O grupo coordenado por Mauad também já havia demonstrado que, na capital paulista, há mais microplástico em suspensão em ambientes fechados do que em locais abertos. O trabalho, publicado no periódico https://pubmed.ncbi.nlm.nih.gov/35093355/ Science of The Total Environment, foi o primeiro a investigar a quantidade, a composição química e as características morfológicas de microplásticos no ar externo e interno na megacidade de São Paulo.

Ao disponibilizar 20 coletas de ar na área externa da FM-USP (próxima à movimentada avenida Dr. Enéas Carvalho de Aguiar, na zona oeste da capital) e 20 amostras retiradas de escritórios no interior do edifício, os pesquisadores constataram que havia maior concentração de microplástico no ambiente interno do que no externo. Vale ressaltar, no entanto, que todas as amostras captadas tinham a presença desse material.

Os pesquisadores também verificaram diferenças na composição das amostras retiradas nos dois ambientes: as fibras de poliéster (100% das amostras), polietileno (59%) e polipropileno (26%) foram os polímeros dominantes em ambientes internos. Já nas áreas ao ar livre as mais presentes foram fibras de poliéster (76%), polietileno (67%) e partículas de polietileno tereftalato (25%).
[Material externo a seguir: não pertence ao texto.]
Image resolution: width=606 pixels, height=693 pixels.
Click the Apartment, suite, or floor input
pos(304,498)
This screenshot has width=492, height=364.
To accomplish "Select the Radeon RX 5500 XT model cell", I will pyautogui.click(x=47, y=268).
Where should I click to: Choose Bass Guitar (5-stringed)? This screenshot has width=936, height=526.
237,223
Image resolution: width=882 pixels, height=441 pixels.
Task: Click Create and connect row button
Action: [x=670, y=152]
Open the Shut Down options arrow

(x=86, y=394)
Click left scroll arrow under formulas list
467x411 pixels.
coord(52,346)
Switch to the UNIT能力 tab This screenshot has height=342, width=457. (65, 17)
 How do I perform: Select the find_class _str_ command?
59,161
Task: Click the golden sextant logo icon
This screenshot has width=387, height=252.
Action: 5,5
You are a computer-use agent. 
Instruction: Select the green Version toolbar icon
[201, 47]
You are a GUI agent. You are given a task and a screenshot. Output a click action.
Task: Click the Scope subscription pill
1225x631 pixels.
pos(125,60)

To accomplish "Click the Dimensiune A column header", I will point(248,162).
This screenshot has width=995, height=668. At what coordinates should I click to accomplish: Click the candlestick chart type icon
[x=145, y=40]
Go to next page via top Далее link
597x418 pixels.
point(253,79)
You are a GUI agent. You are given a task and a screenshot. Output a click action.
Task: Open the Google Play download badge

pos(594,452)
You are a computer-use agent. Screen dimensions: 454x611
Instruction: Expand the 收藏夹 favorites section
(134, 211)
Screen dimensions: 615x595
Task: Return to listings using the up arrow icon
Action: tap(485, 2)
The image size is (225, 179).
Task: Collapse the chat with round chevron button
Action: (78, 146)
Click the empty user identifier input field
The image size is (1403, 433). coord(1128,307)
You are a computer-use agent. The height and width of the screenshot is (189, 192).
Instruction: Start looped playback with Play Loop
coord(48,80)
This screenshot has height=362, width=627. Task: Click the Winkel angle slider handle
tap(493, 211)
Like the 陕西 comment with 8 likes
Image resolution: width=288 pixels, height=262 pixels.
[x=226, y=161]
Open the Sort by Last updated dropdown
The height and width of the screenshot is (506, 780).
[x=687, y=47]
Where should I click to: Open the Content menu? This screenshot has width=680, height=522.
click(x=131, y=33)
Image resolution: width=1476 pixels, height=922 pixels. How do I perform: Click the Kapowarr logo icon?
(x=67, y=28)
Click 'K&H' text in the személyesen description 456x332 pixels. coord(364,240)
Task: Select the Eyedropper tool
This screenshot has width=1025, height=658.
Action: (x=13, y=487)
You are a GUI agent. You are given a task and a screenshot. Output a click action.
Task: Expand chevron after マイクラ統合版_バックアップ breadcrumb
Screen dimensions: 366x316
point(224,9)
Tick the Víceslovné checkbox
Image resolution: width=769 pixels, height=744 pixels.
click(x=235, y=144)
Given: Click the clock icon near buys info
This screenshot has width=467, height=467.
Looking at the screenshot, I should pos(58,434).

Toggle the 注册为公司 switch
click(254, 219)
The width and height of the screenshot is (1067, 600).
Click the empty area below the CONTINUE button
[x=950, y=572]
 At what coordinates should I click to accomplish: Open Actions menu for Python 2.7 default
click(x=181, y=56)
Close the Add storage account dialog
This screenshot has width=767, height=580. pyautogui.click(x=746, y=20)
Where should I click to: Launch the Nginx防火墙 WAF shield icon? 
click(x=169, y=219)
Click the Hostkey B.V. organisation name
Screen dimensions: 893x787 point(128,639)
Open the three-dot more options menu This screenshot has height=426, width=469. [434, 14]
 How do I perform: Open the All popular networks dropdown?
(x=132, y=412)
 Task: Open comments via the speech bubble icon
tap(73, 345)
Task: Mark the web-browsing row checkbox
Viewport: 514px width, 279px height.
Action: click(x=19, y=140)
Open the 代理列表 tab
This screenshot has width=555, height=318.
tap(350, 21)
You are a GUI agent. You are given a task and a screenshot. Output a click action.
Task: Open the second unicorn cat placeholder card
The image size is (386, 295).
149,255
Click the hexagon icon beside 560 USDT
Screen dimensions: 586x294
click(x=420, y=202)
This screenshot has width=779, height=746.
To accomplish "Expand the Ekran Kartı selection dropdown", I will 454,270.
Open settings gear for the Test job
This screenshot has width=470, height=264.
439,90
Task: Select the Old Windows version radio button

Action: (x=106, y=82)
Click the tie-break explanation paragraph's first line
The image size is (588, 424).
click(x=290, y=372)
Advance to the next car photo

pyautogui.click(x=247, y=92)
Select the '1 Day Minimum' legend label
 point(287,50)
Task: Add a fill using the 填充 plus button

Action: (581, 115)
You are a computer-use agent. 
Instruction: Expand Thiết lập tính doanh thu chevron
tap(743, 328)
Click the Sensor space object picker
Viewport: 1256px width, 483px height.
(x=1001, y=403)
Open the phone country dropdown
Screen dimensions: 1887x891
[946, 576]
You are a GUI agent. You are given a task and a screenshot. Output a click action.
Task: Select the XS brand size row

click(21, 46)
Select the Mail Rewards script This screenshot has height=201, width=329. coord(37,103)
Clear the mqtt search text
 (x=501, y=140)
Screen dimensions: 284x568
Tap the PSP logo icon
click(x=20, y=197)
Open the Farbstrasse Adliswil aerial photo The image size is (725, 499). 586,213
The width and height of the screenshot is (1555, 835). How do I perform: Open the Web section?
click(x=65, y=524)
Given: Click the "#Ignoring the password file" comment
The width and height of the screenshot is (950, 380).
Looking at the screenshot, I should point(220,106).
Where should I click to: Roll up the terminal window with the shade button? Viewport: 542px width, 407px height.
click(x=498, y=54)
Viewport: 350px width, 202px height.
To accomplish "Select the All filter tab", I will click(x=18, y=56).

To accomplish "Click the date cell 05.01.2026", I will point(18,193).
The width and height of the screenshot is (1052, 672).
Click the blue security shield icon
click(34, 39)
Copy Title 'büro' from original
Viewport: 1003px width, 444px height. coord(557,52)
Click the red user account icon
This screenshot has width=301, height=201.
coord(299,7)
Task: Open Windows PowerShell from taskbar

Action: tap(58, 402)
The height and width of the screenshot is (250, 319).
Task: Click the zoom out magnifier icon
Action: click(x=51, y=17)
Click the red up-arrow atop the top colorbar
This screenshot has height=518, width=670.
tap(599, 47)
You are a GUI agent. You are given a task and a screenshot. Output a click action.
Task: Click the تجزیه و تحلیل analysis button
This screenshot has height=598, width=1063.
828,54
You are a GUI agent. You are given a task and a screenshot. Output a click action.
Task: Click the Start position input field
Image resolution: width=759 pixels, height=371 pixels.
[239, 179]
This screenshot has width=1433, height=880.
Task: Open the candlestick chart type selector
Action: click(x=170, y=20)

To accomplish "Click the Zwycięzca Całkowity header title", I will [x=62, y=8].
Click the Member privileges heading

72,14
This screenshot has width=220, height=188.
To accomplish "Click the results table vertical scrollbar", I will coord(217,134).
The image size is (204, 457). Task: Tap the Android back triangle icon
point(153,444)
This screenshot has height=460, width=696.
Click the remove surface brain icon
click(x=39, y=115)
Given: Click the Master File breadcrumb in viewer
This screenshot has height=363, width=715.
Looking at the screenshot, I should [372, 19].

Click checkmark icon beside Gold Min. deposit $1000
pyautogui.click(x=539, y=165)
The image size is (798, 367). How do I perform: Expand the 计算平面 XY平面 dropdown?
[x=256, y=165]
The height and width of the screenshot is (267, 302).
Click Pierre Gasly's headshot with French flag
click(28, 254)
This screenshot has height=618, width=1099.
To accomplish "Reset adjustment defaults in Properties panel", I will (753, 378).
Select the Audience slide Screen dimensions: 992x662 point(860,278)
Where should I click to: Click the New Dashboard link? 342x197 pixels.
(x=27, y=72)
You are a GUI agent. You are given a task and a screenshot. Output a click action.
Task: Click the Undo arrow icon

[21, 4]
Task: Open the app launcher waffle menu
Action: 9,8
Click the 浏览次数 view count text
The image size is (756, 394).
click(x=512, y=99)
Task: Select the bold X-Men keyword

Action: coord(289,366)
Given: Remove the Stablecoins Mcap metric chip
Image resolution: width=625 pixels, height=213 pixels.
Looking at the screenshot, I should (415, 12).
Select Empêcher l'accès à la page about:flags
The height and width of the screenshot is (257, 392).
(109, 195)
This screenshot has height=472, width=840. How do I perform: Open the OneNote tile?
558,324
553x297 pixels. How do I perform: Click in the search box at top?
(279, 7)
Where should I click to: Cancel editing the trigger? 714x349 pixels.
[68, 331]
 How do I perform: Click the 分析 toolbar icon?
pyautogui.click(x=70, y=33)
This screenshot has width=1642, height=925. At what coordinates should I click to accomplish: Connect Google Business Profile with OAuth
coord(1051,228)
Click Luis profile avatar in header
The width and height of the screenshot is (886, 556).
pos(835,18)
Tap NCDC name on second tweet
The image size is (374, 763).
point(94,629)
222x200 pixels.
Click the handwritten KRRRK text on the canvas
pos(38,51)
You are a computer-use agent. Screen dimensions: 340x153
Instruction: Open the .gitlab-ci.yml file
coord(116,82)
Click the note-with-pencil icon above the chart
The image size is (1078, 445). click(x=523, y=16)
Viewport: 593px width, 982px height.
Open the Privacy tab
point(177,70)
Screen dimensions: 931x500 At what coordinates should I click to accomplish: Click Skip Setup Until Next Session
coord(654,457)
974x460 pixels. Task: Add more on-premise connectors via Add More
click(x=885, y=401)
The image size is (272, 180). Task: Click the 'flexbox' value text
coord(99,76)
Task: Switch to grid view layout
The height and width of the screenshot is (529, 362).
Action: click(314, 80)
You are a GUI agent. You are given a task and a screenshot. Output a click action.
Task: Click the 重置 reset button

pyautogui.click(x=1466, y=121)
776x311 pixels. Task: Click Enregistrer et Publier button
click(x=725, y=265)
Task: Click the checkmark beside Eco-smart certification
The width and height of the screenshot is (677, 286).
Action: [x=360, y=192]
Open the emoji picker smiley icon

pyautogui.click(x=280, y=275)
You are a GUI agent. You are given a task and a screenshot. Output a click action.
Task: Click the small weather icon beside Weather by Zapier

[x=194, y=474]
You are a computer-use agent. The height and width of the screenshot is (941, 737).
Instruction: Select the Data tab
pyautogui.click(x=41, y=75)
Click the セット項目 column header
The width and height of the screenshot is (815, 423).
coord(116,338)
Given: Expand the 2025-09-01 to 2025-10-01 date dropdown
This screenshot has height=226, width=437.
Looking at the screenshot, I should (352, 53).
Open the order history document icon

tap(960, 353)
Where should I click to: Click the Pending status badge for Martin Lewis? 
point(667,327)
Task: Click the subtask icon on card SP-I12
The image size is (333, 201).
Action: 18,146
“Esse resultado já era esperado, pois estudos feitos em outras cidades já mostravam que existe plástico no ar e que ele é mais comum nas áreas internas. Isso acontece porque vivemos em um mundo plastificado. Há plástico dentro de casa nas embalagens, nos móveis, tapetes, cortinas e na roupa. Tudo é sintético e é nesses ambientes onde há menos ventilação”, afirma Amato-Lourenço, atualmente pesquisador da Freie Universität em Berlim (Alemanha).

Materiais plásticos são amplamente utilizados em todo o mundo. No entanto, a sua degradação em fragmentos milimétricos – os microplásticos – tornou-se uma ameaça ambiental global por contaminar o ar, o solo, os ecossistemas aquáticos e também a saúde humana.

Mauad ressalta que os estudos sobre os efeitos do microplástico no organismo ainda são incipientes, pois uma das maiores dificuldades da pesquisa está em evitar o problema de contaminação das amostras. “Ainda estamos engatinhando nesse assunto. Como tem plástico no ar e em todo o lugar, é preciso se certificar de que a amostra não está contaminada”, conta.

Plástico no pulmão

Em artigo publicado ano passado no Journal of Hazardous Materials, o grupo da FM-USP demonstrou de forma inédita que partículas de microplástico presentes no ar podem ser inaladas por humanos. Os cientistas identificaram e caracterizaram 33 partículas e quatro tipos de fibras de polímeros em 13 de 20 amostras de tecido pulmonar (leia mais em: agencia.fapesp.br/36197/).

O estudo foi feito em colaboração com o Instituto de Química da USP e o Instituto de Pesquisas Tecnológicas (IPT). “Conseguimos provar que existe plástico dentro do pulmão. Estamos inalando plástico. Outros grupos já haviam encontrado microplástico no sangue e na placenta. E, na natureza, tem sido observado plástico em aves marinhas, baleias e até nos locais mais profundos do oceano. O plástico está deixando de ser considerado um resíduo e começa a ser visto como um contaminante”, afirma Amato-Lourenço.

Outro ponto que precisa avançar, segundo Mauad, é a criação de índices que indiquem a partir de que nível a inalação de microplástico pode ser danosa à saúde humana.

“O microplástico tem um impacto muito grande na própria COVID-19, como vimos mais recentemente. E nós estamos inalando plástico. É claro que isso traz consequências para a biologia das células pulmonares, pois se trata de um material persistente. Ele não degrada nem na natureza, nem no organismo. Só que a gente não sabe ainda dizer exatamente qual a quantidade inalada é perigosa para a saúde, nem quais os tipos de plástico representam maior risco”, pontua a pesquisadora.

A degradação do plástico e a maneira como ele interage com outros compostos também tornam a análise toxicológica uma equação complexa. “O plástico degrada e vira um polímero secundário, que vai ter um comportamento e uma composição diferentes se está no solo, no ar, na água ou nos organismos. Ainda não sabemos se a quantidade encontrada representa muito ou pouco. Temos tecnologia para quantificar isso, mas ainda não sabemos o real impacto”, afirma Mauad.